Beneath the 330 GTC's bonnet resided the 4.0-litre, 300bhp version of Ferrari's familiar, two-cam, 60-degree V12, as used in the 330 GT 2+2. Broadly similar to that of the concurrently produced 275 GTB, the short (2,400mm wheelbase) chassis followed Ferrari's established practice of tying together sturdy oval-section main tubes in a steel spaceframe, while the suspension was independent all round by wishbones and coil springs. First introduced on a road-going Ferrari (the 275 GTB) in 1964, the rear suspension incorporated the five-speed gearbox in a transaxle, an arrangement that created a better-balanced car and one that gave its driver, 'the wonderful sense of knowing just exactly what's going on between one's posterior and the pavé.' The adoption of smart new alloy wheels, replacing the traditional wire-spoked Borranis, marked the start of a trend in Ferrari road cars.

Much development work had concentrated on the reduction of noise levels in the cabin, which with its slim pillars and generous glass area, afforded the occupants excellent visibility and a sense of spaciousness. Needless to say, the 330 GTC was luxuriously equipped in the best Gran Turismo manner: leather seats, electric windows and heated rear screen were standard; radio, air conditioning and Borrani wire wheels the options. With a top speed in excess of 150mph, excellent ride comfort and sure-footed handling, Ferrari could justifiably claim the 330 GTC to be the finest of high-speed conveyances for two people and their luggage. Total production of the 330 GTC amounted to some 600 cars between 1966 and 1968.

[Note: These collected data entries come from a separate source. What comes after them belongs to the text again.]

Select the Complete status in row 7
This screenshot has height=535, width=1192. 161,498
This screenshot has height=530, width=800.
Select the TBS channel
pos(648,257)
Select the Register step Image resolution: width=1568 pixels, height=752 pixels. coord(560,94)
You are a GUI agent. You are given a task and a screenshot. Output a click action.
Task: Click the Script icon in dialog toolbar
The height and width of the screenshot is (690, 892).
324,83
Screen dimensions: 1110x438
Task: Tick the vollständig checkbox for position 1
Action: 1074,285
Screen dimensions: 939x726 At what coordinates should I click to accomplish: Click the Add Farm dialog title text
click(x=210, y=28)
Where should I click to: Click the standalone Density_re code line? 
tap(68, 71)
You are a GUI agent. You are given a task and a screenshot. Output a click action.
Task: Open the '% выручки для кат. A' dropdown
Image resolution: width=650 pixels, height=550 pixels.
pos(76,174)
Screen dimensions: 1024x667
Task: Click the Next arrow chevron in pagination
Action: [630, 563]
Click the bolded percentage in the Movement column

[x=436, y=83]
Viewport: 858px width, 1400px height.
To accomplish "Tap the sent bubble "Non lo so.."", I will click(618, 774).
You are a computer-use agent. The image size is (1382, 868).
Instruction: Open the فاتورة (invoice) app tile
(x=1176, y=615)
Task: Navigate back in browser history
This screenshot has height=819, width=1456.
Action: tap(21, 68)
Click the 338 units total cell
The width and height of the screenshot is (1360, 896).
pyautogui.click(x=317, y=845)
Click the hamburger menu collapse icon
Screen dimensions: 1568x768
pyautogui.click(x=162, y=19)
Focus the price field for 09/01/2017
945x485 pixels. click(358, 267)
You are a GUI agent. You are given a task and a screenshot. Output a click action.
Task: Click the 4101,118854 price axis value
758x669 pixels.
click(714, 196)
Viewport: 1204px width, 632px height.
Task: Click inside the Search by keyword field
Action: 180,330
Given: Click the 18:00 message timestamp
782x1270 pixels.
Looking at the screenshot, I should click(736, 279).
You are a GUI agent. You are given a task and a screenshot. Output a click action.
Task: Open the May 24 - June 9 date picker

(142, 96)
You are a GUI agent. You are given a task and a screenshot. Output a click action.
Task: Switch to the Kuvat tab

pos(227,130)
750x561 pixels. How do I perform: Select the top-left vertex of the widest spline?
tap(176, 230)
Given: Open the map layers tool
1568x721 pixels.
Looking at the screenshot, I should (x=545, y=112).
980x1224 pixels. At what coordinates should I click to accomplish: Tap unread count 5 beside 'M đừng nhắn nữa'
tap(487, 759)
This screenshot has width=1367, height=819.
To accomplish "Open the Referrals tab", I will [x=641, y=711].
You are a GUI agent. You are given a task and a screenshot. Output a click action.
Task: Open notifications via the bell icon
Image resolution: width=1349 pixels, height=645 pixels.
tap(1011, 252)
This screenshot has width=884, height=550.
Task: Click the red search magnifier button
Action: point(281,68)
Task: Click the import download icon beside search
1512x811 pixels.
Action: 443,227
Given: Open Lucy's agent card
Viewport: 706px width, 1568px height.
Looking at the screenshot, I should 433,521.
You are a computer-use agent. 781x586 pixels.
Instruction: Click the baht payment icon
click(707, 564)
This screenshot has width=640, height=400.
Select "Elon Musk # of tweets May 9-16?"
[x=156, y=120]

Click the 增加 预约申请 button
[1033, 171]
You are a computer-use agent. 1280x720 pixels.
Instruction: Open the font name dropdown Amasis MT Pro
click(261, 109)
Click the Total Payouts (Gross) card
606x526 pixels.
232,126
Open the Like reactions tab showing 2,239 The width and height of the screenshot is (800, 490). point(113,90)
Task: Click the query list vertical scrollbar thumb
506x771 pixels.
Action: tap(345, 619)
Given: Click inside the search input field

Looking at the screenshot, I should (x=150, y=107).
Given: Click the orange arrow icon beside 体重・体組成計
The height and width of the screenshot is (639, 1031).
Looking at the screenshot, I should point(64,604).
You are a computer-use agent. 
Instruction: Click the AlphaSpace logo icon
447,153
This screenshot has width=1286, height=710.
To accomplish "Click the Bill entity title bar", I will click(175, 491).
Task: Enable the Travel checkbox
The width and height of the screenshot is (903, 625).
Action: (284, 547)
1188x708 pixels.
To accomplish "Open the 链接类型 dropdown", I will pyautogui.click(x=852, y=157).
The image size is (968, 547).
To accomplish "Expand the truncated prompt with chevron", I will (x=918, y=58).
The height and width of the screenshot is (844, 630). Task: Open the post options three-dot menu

This left-hand drive Ferrari 330GTC, chassis number '11089', was despatched from the factory in December 1967 for bodying at Pininfarina's Grugliasco works in Turin and was completed in March 1968. It is an original and matching-numbers (chassis, engine and transaxle) example, as confirmed by the copy build sheets on file. '11089' was delivered new to the official Ferrari agent Crepaldi in Milan, Italy and sold to its first owner in that same city. In the early 1970s the car was owned by a Swissair pilot, Rolf Schneeberger, who may well have been the first owner. Mr Schneeberger kept the Ferrari until 1977 before selling it to a US citizen, Nobil Kassataly, who was residing in Switzerland at the time. Mr Kassataly took the car with him when he returned home to the USA's East Coast in 1978, and brought it with him when he came to live in Glasgow in 1987. The history file contains a copy of the UK registration document, an original MoT certificate and numerous bills documenting the Ferrari's maintenance during this period. After 29 years of ownership, Mr Kassataly sold the Ferrari in 2006 to a German motor dealer, Axel Urban of Parsdorf near Munich, who sold it on to the next owner, Andreas Kunicki, a doctor living in Neuss, Germany in 2007.

In 2011 Dr Kunicki commissioned an meticulous restoration of the mechanicals and bodywork, which was photographed and documented, while leaving the patinated black leather interior un-restored and original. After seven years in Dr Kunicki's ownership, '11089' was acquired in 2014 by its current owner, an English classic-car enthusiast, who is only selling it following the purchase of an older vehicle.

The Ferrari is presented in a condition commensurate with its having had so few owners, and comes with an extensive history file containing the original registration papers, current UK V5C document, itemised bills, MoT certificates, correspondence documenting its care and maintenance, and a detailed photographic record of its restoration in 2011. Also included are the aforementioned copies of the factory build sheets confirming the car's original colour - Argento (silver) - and specification.

Delivering a supreme level of comfort together with Ferrari and Pininfarina's unsurpassed style, this highly desirable, limited production Gran Turismo wants for nothing except a new owner.